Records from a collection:
******
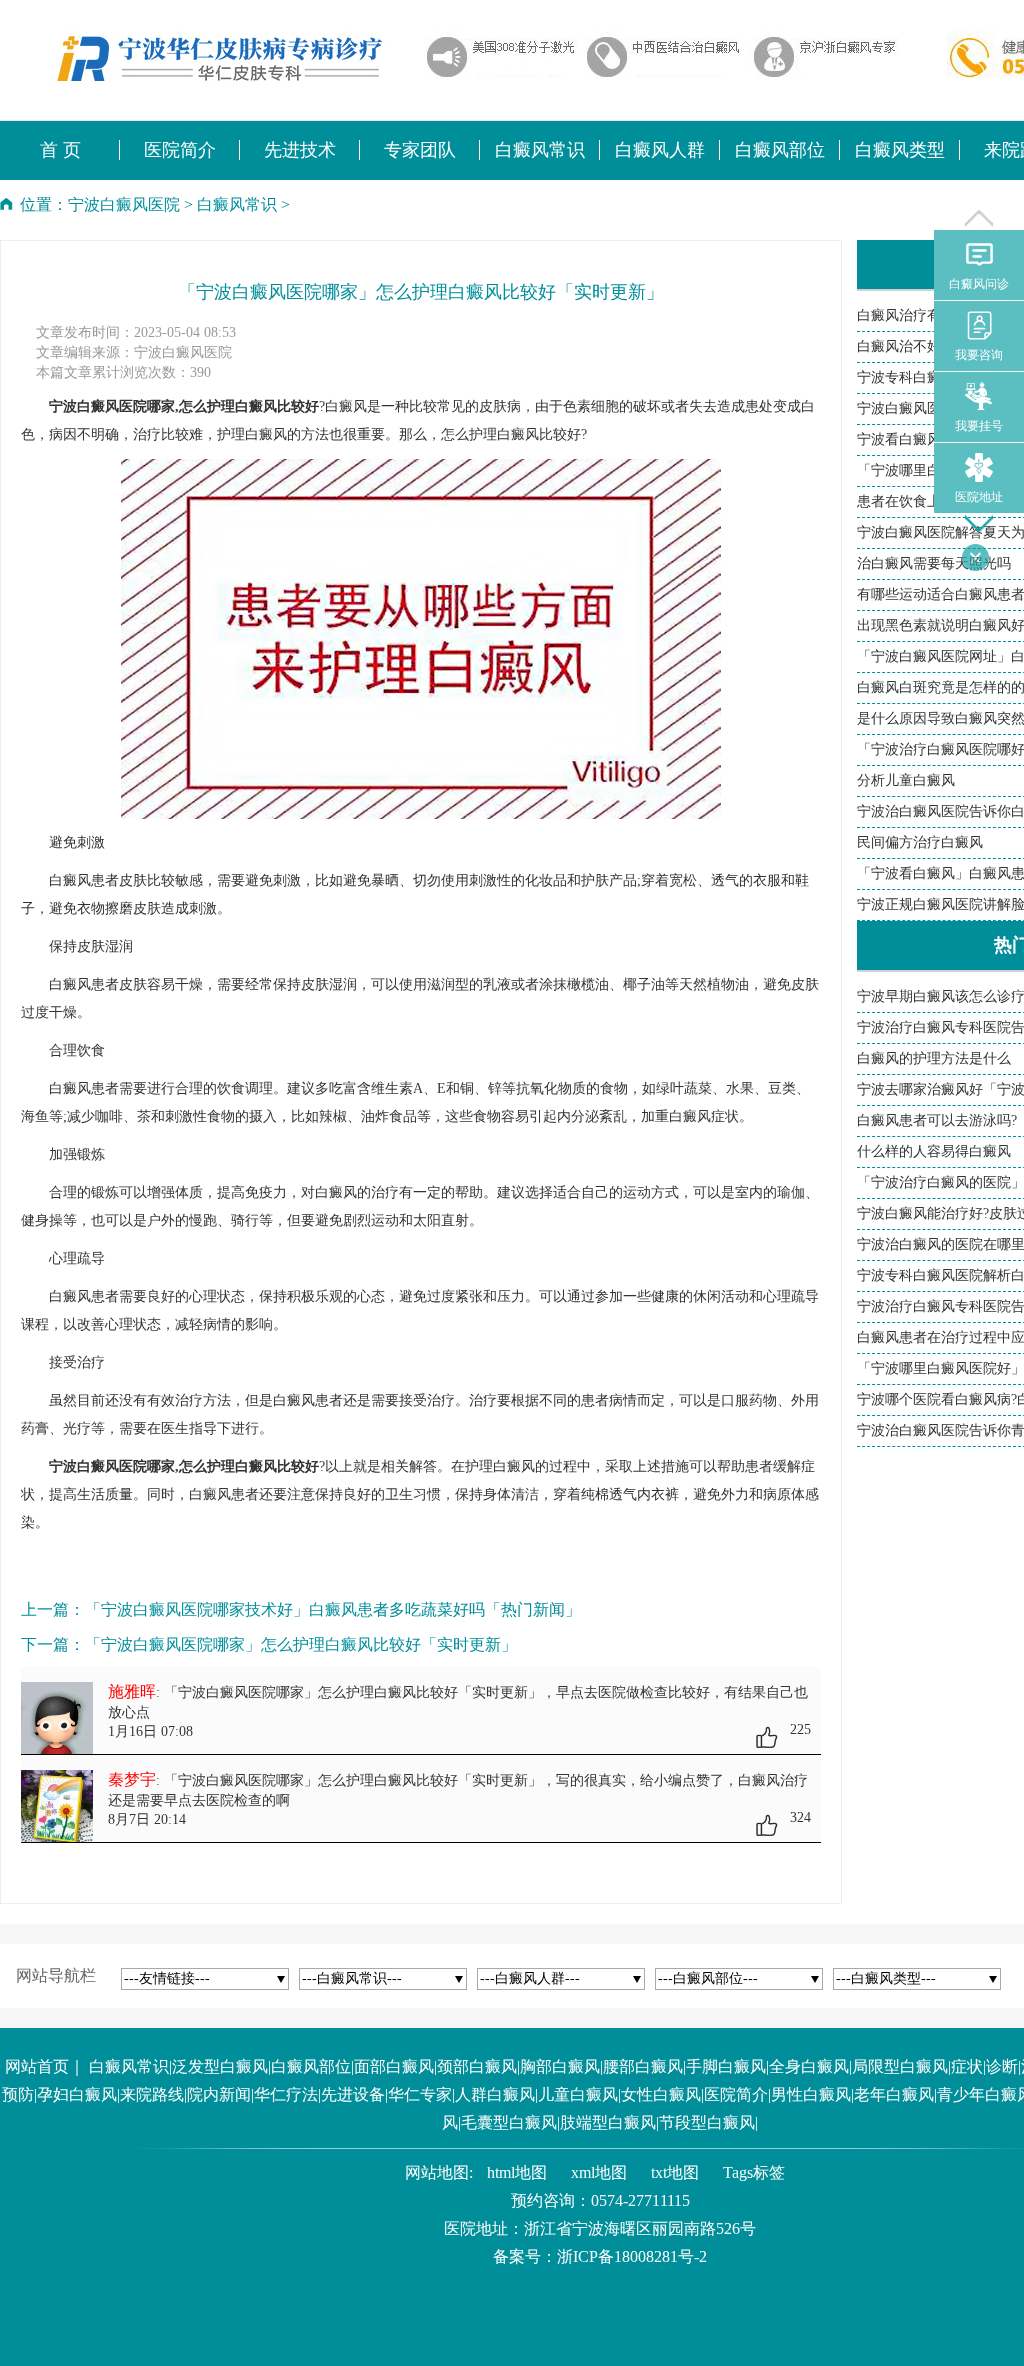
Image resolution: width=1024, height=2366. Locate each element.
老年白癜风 (894, 2094)
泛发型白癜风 (220, 2066)
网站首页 (37, 2066)
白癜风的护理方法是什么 (934, 1058)
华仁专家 (420, 2094)
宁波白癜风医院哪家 (112, 1466)
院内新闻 (219, 2094)
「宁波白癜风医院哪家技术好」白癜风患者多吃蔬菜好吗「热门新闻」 (333, 1609)
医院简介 (736, 2094)
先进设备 (353, 2094)
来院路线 (152, 2094)
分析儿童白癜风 (906, 780)
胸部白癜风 (560, 2066)
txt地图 (675, 2172)
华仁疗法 (286, 2094)
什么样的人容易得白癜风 (934, 1151)
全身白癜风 (809, 2066)
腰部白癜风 (643, 2066)
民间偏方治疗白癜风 (920, 842)
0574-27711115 (640, 2200)
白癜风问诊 (979, 284)
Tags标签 (754, 2172)
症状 (967, 2066)
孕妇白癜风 (77, 2094)
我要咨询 (979, 355)
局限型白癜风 (900, 2066)
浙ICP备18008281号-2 (632, 2256)
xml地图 (599, 2172)
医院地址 (979, 497)
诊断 (1002, 2066)
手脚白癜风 (726, 2066)
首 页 (60, 150)
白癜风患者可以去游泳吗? (937, 1120)
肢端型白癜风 (608, 2122)
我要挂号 (979, 426)
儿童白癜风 (578, 2094)
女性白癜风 (661, 2094)
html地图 (517, 2172)
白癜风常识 (237, 204)
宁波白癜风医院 (124, 204)
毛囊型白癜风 (509, 2122)
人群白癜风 (495, 2094)
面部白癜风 (394, 2066)
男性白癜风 (811, 2094)
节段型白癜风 (707, 2122)
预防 (18, 2094)
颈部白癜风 (477, 2066)
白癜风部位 (311, 2066)
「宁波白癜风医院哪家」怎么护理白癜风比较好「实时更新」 (301, 1644)
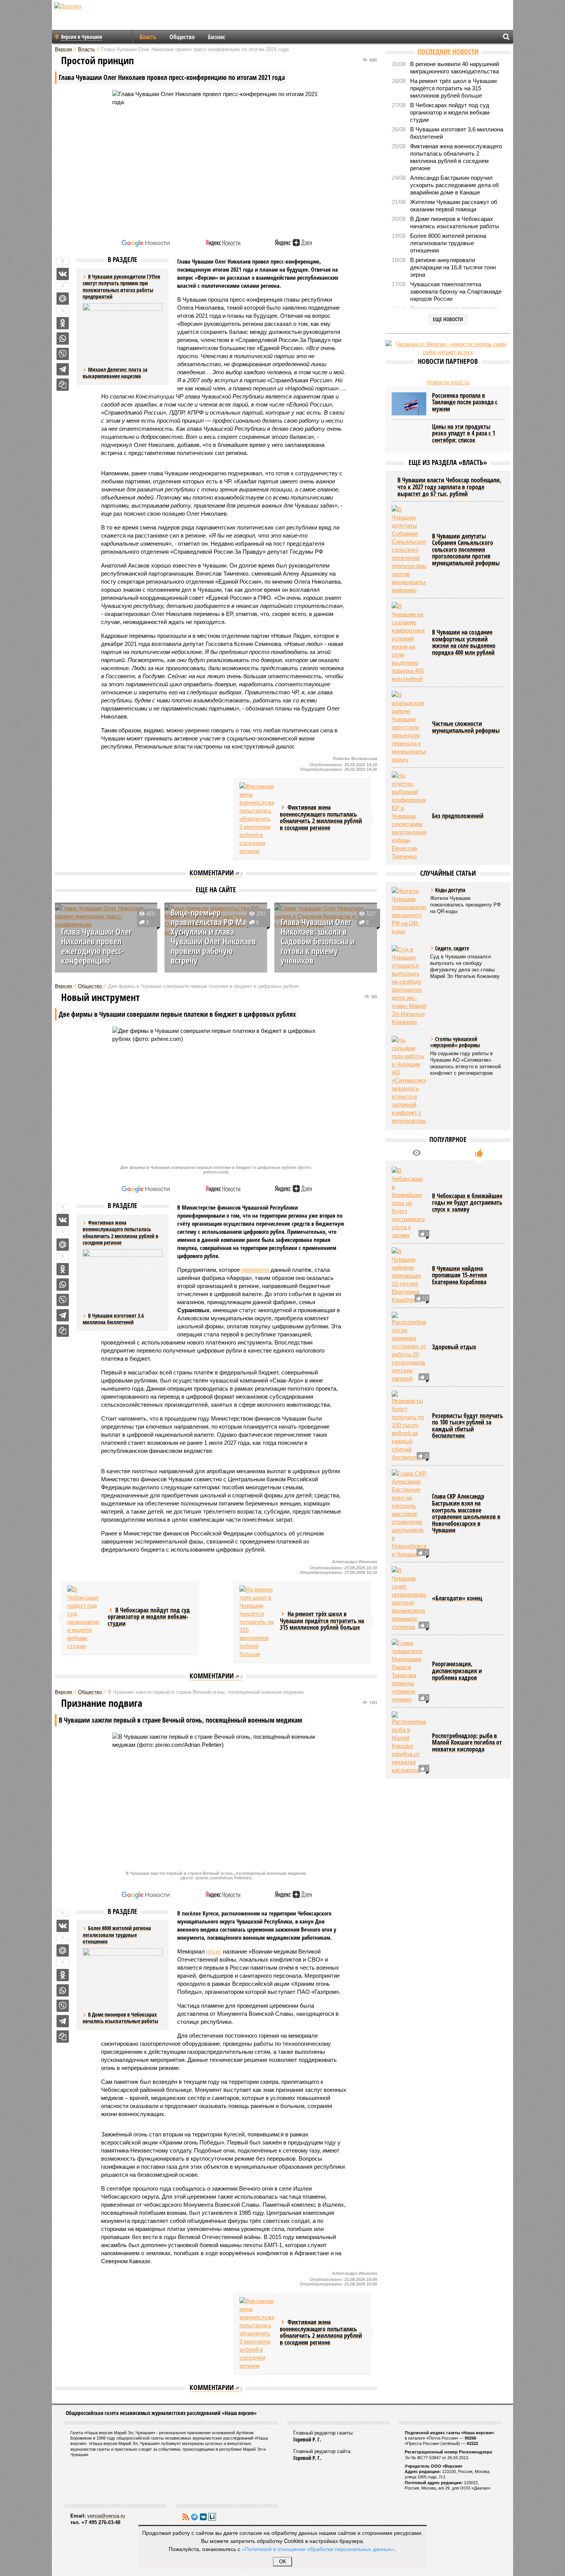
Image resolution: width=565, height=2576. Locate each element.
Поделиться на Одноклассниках (62, 323)
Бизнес (216, 37)
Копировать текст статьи (62, 384)
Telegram (194, 2517)
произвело (255, 1269)
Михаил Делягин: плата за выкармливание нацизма (115, 373)
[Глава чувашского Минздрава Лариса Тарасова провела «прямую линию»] (409, 1671)
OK (282, 2561)
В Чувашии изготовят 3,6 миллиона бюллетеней (113, 1319)
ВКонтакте (203, 2517)
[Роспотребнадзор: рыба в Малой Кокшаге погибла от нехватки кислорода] (409, 1742)
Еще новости (448, 319)
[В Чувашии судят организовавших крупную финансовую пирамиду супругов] (409, 1598)
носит (213, 1951)
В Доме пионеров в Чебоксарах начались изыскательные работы (120, 2018)
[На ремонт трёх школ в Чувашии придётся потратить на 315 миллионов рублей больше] (256, 1621)
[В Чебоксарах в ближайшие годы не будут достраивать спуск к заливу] (409, 1203)
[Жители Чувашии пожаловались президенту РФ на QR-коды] (409, 911)
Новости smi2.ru (448, 382)
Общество (182, 37)
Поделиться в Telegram (62, 369)
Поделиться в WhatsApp (62, 338)
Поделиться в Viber (62, 354)
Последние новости (448, 51)
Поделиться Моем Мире (62, 298)
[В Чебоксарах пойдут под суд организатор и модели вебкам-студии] (84, 1617)
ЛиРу (212, 2517)
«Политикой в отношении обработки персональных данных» (318, 2549)
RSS (185, 2517)
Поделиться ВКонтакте (62, 274)
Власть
******
**Instructions to follow**
From the line containing "Image resolution: width=565, height=2576." to the last line of the records above, please write out every line exactly and add nothing.

**Finished exercise**
Image resolution: width=565, height=2576. Locate each element.
Поделиться на Одноклассниках (62, 323)
Бизнес (216, 37)
Копировать текст статьи (62, 384)
Telegram (194, 2517)
произвело (255, 1269)
Михаил Делягин: плата за выкармливание нацизма (115, 373)
[Глава чувашского Минздрава Лариса Тарасова провела «прямую линию»] (409, 1671)
OK (282, 2561)
В Чувашии изготовят 3,6 миллиона бюллетеней (113, 1319)
ВКонтакте (203, 2517)
[Роспотребнадзор: рыба в Малой Кокшаге погибла от нехватки кислорода] (409, 1742)
Еще новости (448, 319)
[В Чувашии судят организовавших крупную финансовую пирамиду супругов] (409, 1598)
носит (213, 1951)
В Доме пионеров в Чебоксарах начались изыскательные работы (120, 2018)
[На ремонт трёх школ в Чувашии придётся потратить на 315 миллионов рублей больше] (256, 1621)
[В Чебоксарах в ближайшие годы не будут достраивать спуск к заливу] (409, 1203)
[Жители Чувашии пожаловались президенту РФ на QR-коды] (409, 911)
Новости smi2.ru (448, 382)
Общество (182, 37)
Поделиться в Telegram (62, 369)
Поделиться в WhatsApp (62, 338)
Поделиться в Viber (62, 354)
Последние новости (448, 51)
Поделиться Моем Мире (62, 298)
[В Чебоксарах пойдут под суд организатор и модели вебкам-студии] (84, 1617)
ЛиРу (212, 2517)
«Политикой в отношении обработки персональных данных» (318, 2549)
RSS (185, 2517)
Поделиться ВКонтакте (62, 274)
Власть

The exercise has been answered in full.